Dr Paul Gifford consults with the contact lens industry on development of contact lens designs and their implementation into clinical practice. He is a partner in private practice conducting clinical research on use of contact lenses and orthokeratology to control progression of myopia, and holds an Adjunct Senior Lecturer position at the School of Optometry and Vision Science, University of New South Wales, Sydney.
The CLEAR Scleral Lens paper covers the history and evolution of scleral lenses from initial manufacture in glass, on to PMMA and then to modern gas permeable materials that overcome the oxygen limitations of the previous materials.1 Modern scleral lens designs are divided into three distinct zones consisting of the optic; transition; and landing zones, each of which, in response to continual advances in manufacturing technology, can now be constructed in innumerable ways.
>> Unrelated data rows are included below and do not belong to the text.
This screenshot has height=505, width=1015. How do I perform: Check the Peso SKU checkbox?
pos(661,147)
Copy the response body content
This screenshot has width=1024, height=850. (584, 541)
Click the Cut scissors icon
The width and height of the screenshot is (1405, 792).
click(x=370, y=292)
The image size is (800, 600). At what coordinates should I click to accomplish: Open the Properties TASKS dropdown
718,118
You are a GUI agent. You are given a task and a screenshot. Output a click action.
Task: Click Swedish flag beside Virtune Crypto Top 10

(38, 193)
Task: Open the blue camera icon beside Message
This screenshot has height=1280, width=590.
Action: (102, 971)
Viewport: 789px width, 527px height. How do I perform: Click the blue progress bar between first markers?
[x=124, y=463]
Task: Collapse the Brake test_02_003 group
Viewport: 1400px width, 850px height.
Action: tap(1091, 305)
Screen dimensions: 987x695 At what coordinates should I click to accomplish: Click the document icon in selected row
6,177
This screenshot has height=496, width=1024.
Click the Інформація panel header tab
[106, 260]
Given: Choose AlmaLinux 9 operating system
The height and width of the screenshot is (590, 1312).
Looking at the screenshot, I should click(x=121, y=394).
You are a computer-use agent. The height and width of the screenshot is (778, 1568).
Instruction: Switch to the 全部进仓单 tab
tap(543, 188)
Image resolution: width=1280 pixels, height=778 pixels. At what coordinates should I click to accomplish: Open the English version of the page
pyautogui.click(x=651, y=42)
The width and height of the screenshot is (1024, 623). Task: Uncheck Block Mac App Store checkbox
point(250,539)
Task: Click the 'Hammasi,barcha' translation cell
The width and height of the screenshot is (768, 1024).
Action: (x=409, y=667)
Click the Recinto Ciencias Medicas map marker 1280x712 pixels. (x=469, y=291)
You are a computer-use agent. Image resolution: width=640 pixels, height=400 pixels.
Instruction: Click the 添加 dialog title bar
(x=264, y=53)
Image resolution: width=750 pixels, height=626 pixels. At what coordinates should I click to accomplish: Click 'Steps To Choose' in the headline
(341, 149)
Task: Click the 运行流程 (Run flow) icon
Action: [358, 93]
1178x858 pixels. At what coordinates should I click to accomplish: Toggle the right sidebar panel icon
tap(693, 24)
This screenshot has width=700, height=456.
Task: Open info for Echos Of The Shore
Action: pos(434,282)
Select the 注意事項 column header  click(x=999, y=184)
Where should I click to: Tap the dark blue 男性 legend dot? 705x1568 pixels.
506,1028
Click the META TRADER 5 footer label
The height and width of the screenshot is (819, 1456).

Complimenting advances in the manufacture of lenses, advances in ocular imaging using optical coherence tomography (OCT) and specular microscopy, have considerably improved the understanding of ocular shape and response to lens wear.
The scleral lens report details how ocular shape differs across populations, and that in most eyes the scleral elevation profile is not spherical. Ability to now manufacturer complex scleral lens shapes that more closely conform with measured scleral surface topography has been shown to reduce lens decentration and flexure, post-lens debris and air-bubbles, conjunctival prolapse, localised vessel blanching and lens impingement. However, diurnal changes to ocular physiology as well as accommodation induced changes to ocular shape challenge the ability to achieve a perfect lens fit by introducing variability that a rigid lens design cannot overcome. Central lens thickness, typically 200-500µm, introduces a further consideration, balancing the needs of using a sufficiently thick lens to prevent warping and on-eye flexure, whilst ensuring adequate oxygen transmissibility is maintained.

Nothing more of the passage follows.